- _Data in this exercise_
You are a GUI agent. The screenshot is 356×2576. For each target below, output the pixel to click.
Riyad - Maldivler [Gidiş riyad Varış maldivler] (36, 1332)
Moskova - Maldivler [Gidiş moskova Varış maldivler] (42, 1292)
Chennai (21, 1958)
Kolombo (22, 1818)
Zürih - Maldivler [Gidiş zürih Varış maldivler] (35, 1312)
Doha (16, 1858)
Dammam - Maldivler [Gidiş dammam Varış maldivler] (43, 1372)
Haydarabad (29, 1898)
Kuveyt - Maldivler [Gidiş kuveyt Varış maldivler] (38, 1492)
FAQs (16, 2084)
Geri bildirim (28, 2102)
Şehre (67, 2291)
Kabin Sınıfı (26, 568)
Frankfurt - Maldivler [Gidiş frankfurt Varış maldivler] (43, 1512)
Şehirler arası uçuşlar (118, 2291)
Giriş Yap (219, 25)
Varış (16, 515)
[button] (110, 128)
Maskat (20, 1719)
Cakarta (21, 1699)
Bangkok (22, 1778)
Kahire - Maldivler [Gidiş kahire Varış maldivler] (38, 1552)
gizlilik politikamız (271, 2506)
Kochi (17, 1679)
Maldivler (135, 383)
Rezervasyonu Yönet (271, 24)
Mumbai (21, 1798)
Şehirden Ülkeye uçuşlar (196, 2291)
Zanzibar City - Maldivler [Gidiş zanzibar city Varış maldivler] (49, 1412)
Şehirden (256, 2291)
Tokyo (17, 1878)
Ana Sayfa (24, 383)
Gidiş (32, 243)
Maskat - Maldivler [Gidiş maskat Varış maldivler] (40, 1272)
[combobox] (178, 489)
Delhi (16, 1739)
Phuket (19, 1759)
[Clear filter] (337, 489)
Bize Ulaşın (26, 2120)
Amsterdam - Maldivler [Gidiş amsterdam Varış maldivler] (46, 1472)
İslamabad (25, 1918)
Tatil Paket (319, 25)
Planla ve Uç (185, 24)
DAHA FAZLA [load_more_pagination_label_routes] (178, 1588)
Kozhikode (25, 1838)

- _Problem to work on_
Put the lines of the listing above into a Markdown table with the columns Row and Line, starting at the line that contains "Şehirden Ülkeye uçuşlar (196, 2291)" and ending at the line that contains "[Clear filter] (337, 489)". Number each row and omit any blank lines.

- _Written answer_
| Row | Line |
|---|---|
| 1 | Şehirden Ülkeye uçuşlar (196, 2291) |
| 2 | Zanzibar City - Maldivler [Gidiş zanzibar city Varış maldivler] (49, 1412) |
| 3 | Şehirden (256, 2291) |
| 4 | Tokyo (17, 1878) |
| 5 | Ana Sayfa (24, 383) |
| 6 | Gidiş (32, 243) |
| 7 | Maskat - Maldivler [Gidiş maskat Varış maldivler] (40, 1272) |
| 8 | [combobox] (178, 489) |
| 9 | Delhi (16, 1739) |
| 10 | Phuket (19, 1759) |
| 11 | [Clear filter] (337, 489) |